Blood sample processing and storage
Peripheral blood mononuclear cells (PBMCs) obtained from samples collected at The Rockefeller University were purified as previously reported by gradient centrifugation and were stored in liquid nitrogen in the presence of FCS and dimethylsulfoxide (DMSO)16,17. Heparinized plasma and serum samples were aliquoted and stored at −20 °C or lower temperatures. Before experiments, aliquots of plasma samples were heat inactivated (56 °C for 1 h) and then stored at 4 °C.
ELISAs
ELISAs34,35 used to evaluate antibody binding to SARS-CoV-2 Wuhan-Hu-1 RBD were performed by coating high-binding 96-half-well plates (Corning, 3690) with 50 μl per well of a 1 μg ml−1 protein solution in PBS overnight at 4 °C. The plates were washed six times with washing buffer (1× PBS with 0.05% Tween-20 (Sigma-Aldrich)) and were incubated with 170 μl per well blocking buffer (1× PBS with 2% BSA and 0.05% Tween-20 (Sigma)) for 1 h at room temperature. Immediately after blocking, monoclonal antibodies or plasma samples were added to PBS and were incubated for 1 h at room temperature. Plasma samples were assayed at a 1:66 starting dilution with 10 additional threefold serial dilutions. Monoclonal antibodies were tested at a starting concentration of 10 μg ml−1 with 10 additional fourfold serial dilutions. Plates were washed six times with washing buffer and were then incubated with anti-human IgG, IgM or IgA secondary antibody conjugated to horseradish peroxidase (HRP) (Jackson ImmunoResearch, 109-036-088 and 109-035-129 and Sigma, A0295) in blocking buffer at a 1:5,000 dilution (IgM and IgG) or 1:3,000 dilution (IgA). Plates were developed by addition of the HRP substrate 3,3′,5,5′-tetramethylbenzidine (TMB) (ThermoFisher) for 10 min (plasma samples) or 4 min (monoclonal antibodies). The developing reaction was stopped by adding 50 μl of 1 M H2SO4, and absorbance was measured at 450 nm with an ELISA microplate reader (FluoStar Omega, BMG Labtech) with Omega and Omega MARS software for analysis. For plasma samples, a positive control (plasma from participant COV72, diluted 66.6-fold with 10 additional 3-fold serial dilutions in PBS) was added to every assay plate for normalization. The average of its signal was used for normalization of all other values on the same plate with Excel software before calculating the area under the curve using Prism version 9.3 (GraphPad). Negative controls of pre-pandemic plasma samples from healthy donors were used for validation; details of this process have previously been reported16. For monoclonal antibodies, the ELISA half-maximal effective concentration (EC50) was determined using four-parameter nonlinear regression (GraphPad Prism version 9.3). EC50 values above 1,000 ng ml−1 were considered to indicate non-binders.
Proteins
The mammalian expression vector encoding the RBD of SARS-CoV-2 (GenBank, MN985325.1; spike protein residues 319–539) has previously been described36.

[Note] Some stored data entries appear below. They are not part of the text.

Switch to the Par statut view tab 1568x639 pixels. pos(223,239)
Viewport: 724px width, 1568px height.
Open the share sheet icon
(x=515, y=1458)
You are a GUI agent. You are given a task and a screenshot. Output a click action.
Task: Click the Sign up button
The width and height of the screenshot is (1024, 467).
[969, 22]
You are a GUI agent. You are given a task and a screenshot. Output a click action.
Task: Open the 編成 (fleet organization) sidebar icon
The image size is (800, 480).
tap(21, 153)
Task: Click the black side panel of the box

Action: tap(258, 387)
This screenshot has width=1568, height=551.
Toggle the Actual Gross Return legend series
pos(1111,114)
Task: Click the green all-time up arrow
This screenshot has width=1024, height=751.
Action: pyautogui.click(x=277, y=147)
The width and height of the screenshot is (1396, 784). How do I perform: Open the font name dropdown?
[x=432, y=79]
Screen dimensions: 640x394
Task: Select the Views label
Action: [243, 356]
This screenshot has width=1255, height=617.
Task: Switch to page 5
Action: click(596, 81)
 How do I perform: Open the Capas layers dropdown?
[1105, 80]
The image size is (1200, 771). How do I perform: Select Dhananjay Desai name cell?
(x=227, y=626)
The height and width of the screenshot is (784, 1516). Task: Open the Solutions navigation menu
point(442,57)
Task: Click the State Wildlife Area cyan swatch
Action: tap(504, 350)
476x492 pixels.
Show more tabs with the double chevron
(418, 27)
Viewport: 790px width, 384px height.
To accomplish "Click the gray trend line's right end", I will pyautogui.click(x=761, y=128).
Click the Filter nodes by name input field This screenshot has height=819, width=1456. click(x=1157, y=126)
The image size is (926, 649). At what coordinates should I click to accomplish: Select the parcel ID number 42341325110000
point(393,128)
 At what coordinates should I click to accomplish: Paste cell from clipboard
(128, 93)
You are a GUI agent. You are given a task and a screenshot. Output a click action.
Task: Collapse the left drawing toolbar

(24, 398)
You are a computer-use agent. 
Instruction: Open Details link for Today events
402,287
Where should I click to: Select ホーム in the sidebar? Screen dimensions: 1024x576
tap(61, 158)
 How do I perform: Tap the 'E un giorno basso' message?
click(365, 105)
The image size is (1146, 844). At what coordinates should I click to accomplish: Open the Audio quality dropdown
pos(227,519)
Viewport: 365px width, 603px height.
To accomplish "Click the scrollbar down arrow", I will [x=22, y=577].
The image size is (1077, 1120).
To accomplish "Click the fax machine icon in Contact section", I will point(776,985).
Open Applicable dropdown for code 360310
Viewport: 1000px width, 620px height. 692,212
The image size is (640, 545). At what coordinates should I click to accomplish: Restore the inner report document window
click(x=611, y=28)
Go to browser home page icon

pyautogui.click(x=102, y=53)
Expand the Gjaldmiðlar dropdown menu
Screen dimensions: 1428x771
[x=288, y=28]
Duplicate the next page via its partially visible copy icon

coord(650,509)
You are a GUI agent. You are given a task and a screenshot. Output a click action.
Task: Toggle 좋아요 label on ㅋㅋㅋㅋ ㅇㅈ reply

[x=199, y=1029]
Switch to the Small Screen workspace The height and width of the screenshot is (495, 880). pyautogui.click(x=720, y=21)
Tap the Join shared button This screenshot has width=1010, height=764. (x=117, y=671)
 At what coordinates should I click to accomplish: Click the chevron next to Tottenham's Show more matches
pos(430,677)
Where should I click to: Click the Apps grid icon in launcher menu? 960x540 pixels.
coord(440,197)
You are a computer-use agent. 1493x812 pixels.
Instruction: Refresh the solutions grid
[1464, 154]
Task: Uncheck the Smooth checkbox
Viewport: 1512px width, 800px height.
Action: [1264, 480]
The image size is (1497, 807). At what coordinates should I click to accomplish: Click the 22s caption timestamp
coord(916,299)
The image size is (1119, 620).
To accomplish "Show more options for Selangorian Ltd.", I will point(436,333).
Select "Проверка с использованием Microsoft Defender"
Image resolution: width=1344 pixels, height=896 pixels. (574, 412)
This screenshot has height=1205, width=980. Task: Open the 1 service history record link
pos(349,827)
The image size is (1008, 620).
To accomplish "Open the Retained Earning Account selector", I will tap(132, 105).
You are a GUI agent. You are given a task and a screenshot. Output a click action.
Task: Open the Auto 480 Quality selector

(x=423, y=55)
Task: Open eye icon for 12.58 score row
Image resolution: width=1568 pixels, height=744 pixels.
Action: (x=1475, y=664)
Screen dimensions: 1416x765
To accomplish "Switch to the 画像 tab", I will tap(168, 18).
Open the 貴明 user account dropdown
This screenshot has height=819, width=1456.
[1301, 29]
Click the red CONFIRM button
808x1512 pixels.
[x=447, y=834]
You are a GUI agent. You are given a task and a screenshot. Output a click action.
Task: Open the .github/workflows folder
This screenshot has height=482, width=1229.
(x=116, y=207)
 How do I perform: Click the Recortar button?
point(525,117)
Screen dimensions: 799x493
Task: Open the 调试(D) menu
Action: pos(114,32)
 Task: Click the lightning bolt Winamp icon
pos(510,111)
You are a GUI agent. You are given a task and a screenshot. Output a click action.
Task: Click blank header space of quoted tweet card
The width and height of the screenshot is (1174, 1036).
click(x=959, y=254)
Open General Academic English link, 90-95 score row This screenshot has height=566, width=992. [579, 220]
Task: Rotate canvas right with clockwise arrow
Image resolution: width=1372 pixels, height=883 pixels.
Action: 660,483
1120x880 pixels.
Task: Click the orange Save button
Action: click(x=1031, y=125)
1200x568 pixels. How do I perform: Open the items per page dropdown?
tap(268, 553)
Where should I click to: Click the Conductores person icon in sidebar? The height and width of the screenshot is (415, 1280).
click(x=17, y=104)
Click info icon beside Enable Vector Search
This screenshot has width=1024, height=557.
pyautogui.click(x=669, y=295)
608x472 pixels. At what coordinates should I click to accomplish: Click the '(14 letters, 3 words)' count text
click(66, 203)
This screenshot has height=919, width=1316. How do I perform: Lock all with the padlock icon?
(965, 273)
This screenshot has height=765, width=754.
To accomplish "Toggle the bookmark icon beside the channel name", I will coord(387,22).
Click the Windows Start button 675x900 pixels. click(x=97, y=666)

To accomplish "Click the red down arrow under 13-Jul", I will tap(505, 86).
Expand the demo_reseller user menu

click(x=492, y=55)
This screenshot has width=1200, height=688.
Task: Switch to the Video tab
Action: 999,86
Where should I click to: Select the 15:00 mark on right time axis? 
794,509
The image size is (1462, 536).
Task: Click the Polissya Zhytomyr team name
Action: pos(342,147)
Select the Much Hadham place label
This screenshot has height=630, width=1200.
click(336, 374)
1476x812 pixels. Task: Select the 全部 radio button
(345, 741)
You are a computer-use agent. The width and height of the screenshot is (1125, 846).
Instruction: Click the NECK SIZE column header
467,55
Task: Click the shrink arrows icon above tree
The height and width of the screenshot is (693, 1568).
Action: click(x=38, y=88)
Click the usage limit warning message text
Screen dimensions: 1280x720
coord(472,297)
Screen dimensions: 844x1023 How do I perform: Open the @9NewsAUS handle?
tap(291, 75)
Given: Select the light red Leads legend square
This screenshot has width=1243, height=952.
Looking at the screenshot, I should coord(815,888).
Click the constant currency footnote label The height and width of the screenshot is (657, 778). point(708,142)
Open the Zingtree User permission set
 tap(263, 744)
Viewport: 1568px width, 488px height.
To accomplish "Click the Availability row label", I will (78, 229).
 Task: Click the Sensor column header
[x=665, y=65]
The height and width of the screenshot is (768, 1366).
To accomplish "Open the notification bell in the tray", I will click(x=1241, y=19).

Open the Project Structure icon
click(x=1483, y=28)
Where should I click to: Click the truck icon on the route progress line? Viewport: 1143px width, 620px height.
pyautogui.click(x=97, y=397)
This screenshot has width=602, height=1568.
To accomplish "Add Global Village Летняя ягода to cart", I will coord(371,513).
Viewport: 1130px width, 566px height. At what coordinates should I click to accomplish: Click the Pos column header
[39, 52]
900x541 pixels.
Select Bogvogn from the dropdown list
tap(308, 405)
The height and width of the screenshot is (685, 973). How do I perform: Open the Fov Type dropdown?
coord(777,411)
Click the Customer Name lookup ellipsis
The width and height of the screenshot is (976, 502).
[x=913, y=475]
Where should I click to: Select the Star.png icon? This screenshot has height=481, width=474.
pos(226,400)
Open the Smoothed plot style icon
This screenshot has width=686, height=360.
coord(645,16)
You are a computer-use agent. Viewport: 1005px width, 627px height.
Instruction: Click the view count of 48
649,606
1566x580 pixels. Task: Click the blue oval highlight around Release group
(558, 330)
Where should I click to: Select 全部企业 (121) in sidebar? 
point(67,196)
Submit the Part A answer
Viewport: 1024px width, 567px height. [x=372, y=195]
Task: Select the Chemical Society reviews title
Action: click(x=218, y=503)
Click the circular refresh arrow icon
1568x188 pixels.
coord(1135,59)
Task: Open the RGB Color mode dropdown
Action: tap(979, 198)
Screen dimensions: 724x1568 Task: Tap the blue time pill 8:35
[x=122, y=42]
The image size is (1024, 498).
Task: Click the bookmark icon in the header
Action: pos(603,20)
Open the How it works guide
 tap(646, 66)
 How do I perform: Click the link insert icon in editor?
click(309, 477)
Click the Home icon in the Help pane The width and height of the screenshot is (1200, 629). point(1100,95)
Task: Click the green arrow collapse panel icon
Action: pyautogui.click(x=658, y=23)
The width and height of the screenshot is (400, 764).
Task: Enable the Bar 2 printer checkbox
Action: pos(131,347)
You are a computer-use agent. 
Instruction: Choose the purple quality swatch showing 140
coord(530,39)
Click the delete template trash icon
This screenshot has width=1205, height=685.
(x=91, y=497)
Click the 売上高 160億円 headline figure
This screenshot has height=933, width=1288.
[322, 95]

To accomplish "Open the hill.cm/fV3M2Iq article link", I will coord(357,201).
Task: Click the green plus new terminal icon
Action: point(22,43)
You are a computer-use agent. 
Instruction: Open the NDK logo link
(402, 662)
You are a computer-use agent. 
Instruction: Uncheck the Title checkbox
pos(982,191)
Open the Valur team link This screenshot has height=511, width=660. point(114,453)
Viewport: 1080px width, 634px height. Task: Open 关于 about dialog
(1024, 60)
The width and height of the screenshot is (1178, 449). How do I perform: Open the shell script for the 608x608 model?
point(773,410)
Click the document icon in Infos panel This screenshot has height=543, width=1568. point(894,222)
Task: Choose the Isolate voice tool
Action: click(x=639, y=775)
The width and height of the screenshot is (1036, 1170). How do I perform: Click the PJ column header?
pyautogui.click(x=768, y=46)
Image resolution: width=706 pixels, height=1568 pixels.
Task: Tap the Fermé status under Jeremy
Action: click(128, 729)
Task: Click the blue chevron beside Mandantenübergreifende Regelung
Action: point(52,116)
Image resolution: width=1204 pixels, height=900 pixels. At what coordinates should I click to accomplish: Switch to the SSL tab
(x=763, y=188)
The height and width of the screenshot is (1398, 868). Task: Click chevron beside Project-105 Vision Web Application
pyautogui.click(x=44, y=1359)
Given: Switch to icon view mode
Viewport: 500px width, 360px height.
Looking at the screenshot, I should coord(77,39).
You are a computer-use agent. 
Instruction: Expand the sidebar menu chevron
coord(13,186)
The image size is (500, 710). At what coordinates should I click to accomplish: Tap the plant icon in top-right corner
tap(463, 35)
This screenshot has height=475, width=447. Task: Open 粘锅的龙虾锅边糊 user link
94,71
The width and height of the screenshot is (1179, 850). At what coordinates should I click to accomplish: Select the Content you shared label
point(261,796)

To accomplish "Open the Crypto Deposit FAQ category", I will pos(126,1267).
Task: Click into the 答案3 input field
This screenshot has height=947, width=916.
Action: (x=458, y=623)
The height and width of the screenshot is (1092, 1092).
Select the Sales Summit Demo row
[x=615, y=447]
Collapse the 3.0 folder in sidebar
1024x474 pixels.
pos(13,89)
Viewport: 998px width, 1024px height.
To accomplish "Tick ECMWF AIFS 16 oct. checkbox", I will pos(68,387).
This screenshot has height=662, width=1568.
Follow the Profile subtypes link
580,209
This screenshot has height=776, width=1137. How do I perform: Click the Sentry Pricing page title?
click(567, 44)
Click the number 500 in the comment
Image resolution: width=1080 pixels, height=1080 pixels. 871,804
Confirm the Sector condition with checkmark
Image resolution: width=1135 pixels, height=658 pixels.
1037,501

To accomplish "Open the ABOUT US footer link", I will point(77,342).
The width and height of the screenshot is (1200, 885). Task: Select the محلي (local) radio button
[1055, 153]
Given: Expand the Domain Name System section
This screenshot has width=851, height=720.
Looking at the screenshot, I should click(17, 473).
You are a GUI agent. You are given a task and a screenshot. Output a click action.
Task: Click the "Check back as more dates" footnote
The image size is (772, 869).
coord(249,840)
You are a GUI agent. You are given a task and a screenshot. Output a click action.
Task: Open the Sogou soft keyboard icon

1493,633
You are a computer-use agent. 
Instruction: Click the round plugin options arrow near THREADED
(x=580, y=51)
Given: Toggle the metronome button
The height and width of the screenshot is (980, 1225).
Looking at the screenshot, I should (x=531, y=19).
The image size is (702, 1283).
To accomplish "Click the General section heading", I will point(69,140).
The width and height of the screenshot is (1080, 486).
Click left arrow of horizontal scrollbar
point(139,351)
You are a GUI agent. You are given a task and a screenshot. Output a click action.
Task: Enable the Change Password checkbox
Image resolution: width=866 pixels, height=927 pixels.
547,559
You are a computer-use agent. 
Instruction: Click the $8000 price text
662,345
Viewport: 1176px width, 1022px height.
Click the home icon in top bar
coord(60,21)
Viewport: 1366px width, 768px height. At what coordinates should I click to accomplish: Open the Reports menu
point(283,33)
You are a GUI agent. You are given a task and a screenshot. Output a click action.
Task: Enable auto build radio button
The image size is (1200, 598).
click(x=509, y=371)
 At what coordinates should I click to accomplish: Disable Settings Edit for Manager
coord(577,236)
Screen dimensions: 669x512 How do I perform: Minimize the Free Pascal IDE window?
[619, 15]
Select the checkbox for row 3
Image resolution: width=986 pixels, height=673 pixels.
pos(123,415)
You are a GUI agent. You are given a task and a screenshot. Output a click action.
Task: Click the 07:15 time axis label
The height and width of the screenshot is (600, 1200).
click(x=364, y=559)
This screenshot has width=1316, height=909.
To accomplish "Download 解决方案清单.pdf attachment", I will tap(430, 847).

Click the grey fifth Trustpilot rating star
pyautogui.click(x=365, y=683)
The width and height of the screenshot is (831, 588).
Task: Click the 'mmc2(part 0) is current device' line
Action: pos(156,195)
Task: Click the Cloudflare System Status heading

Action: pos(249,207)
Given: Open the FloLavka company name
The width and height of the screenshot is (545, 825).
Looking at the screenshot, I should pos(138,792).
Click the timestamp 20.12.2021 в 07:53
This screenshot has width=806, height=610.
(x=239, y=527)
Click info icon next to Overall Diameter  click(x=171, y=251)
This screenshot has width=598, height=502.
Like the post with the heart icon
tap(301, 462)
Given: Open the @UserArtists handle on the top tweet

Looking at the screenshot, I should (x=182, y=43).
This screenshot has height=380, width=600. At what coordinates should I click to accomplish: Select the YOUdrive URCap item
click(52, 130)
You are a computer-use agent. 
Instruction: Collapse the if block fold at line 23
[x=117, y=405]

SARS-CoV-2-pseudotyped reporter virus
A panel of plasmids expressing RBD-mutant SARS-CoV-2 spike proteins in the context of pSARS-CoV-2-S Δ19 (Wuhan-Hu-1) has previously been described5,6,20,37. Variant pseudoviruses resembling SARS-CoV-2 variants Beta (B.1.351), B.1.526, Delta (B.1.617.2) and Omicron BA.1 (B.1.1.529.1), as described previously6,7,15, were generated by introduction of substitutions using synthetic gene fragments (IDT) or overlap extension PCR-mediated mutagenesis and Gibson assembly. In particular, the following variant-specific deletions and substitutions were introduced:
Beta: D80A, D215G, L242H, R246I, K417N, E484K, N501Y, D614G, A701V
Delta: T19R, Δ156–158, L452R, T478K, D614G, P681R, D950N
Omicron BA.1: A67V, Δ69–70, T95I, G142D, Δ143–145, Δ211, L212I, ins214EPE, G339D, S371L, S373P, S375F, K417N, N440K, G446S, S477N, T478K, E484A, Q493K, G496S, Q498R, N501Y, Y505H, T547K, D614G, H655Y, H679K, P681H, N764K, D796Y, N856K, Q954H, N969H, N969K, L981F
The E484K, K417N/E484K/N501Y and L452R/T478K substitutions, as well as the deletions/substitutions corresponding to the variants of concern listed above, were incorporated into a spike protein that also included the R683G substitution, which disrupts the furin cleavage site and increases particle infectivity. The neutralizing activity against mutant pseudoviruses was compared with that against a WT SARS-CoV-2 spike sequence (NC_045512), carrying R683G where appropriate.
SARS-CoV-2-pseudotyped particles were generated as previously described16,33. In brief, 293T (CRL-11268) cells obtained from ATCC were transfected with pNL4-3ΔEnv-NanoLuc and pSARS-CoV-2-SΔ19. Particles were collected 48 h after transfection, filtered and stored at −80 °C. All cell lines used in this study were checked for mycoplasma contamination by Hoechst staining and confirmed negative.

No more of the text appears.